And if the logically true state is a logic level zero, the
logically false state is a logic level one.
[0037] Because the apparatus implementing the present invention is,
for the most part, composed of electronic components and circuits
known to those skilled in the art, circuit details will not be
explained in any greater extent than that considered necessary as
illustrated above, for the understanding and appreciation of the
underlying concepts of the present invention and in order not to
obfuscate or distract from the teachings of the present
invention.
[0038] Some of the above embodiments, as applicable, may be
implemented using a variety of different information processing
systems. For example, although FIG. 1 and the discussion thereof
describe an exemplary information processing architecture, this
exemplary architecture is presented merely to provide a useful
reference in discussing various aspects of the invention. Of
course, the description of the architecture has been simplified for
purposes of discussion, and it is just one of many different types
of appropriate architectures that may be used in accordance with
the invention. Those skilled in the art will recognize that the
boundaries between logic blocks are merely illustrative and that
alternative embodiments may merge logic blocks or circuit elements
or impose an alternate decomposition of functionality upon various
logic blocks or circuit elements.
[0039] Thus, it is to be understood that the architectures depicted
herein are merely exemplary, and that in fact many other
architectures can be implemented which achieve the same
functionality. In an abstract, but still definite sense, any
arrangement of components to achieve the same functionality is
effectively "associated" such that the desired functionality is
achieved. Hence, any two components herein combined to achieve a
particular functionality can be seen as "associated with" each
other such that the desired functionality is achieved, irrespective
of architectures or intermedial components. Likewise, any two
components so associated can also be viewed as being "operably
connected," or "operably coupled," to each other to achieve the
desired functionality.
[0040] Also for example, in one embodiment, the illustrated
elements of data processing system 10 are circuitry located on a
single integrated circuit or within a same device. Alternatively,
data processing system 10 may include any number of separate
integrated circuits or separate devices interconnected with each
other. For example, memory 16 may be located on a same integrated
circuit as processor 12 or on a separate integrated circuit or
located within another peripheral or slave discretely separate from
other elements of data processing system 10. Peripherals 18 and 20
may also be located on separate integrated circuits or devices.
Also for example, data processing system 10 or portions thereof may
be soft or code representations of physical circuitry or of logical
representations convertible into physical circuitry. As such, data
processing system 10 may be embodied in a hardware description
language of any appropriate type.
[0041] Furthermore, those skilled in the art will recognize that
boundaries between the functionality of the above described
operations merely illustrative. The functionality of multiple
operations may be combined into a single operation, and/or the
functionality of a single operation may be distributed in
additional operations. Moreover, alternative embodiments may
include multiple instances of a particular operation, and the order
of operations may be altered in various other embodiments.

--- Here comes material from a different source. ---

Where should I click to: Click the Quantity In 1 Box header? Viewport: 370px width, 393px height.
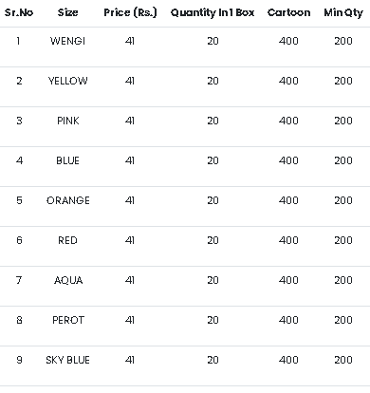click(213, 12)
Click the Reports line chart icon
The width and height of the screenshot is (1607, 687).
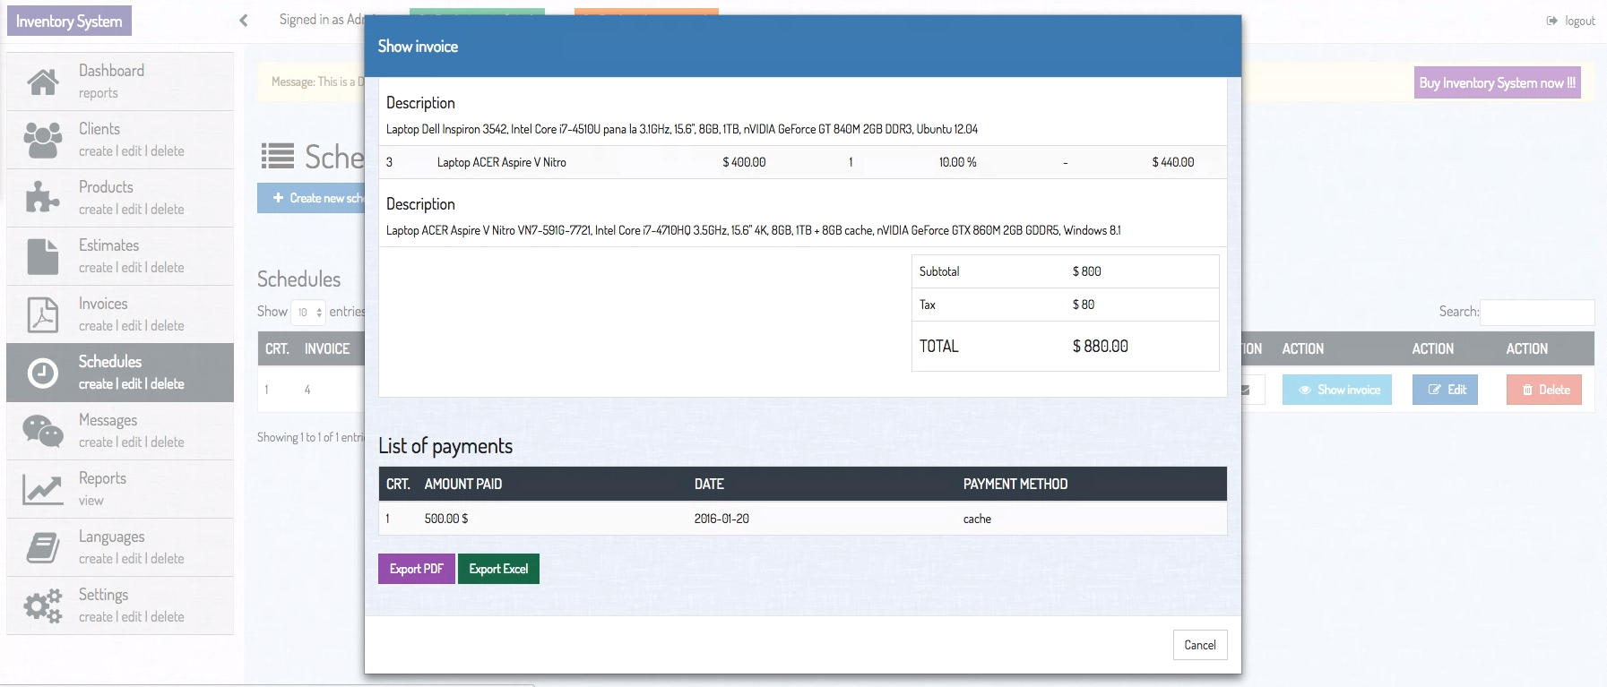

[0042] Although the invention is described herein with reference to
specific embodiments, various modifications and changes can be made
without departing from the scope of the present invention as set
forth in the claims below. For example, the number and
configuration of the borrow enable control bits within control and
status register 58 may be different dependent upon the number of
threads capable of being executed by data processing system 10.
Accordingly, the specification and figures are to be regarded in an
illustrative rather than a restrictive sense, and all such
modifications are intended to be included within the scope of the
present invention. Any benefits, advantages, or solutions to
problems that are described herein with regard to specific
embodiments are not intended to be construed as a critical,
required, or essential feature or element of any or all the
claims.
[0043] The term "coupled," as used herein, is not intended to be
limited to a direct coupling or a mechanical coupling.
[0044] Furthermore, the terms "a" or "an," as used herein, are
defined as one or more than one. Also, the use of introductory
phrases such as "at least one" and "one or more" in the claims
should not be construed to imply that the introduction of another
claim element by the indefinite articles "a" or "an" limits any
particular claim containing such introduced claim element to
inventions containing only one such element, even when the same
claim includes the introductory phrases "one or more" or "at least
one" and indefinite articles such as "a" or "an." The same holds
true for the use of definite articles.
[0045] Unless stated otherwise, terms such as "first" and "second"
are used to arbitrarily distinguish between the elements such terms
describe. Thus, these terms are not necessarily intended to
indicate temporal or other prioritization of such elements.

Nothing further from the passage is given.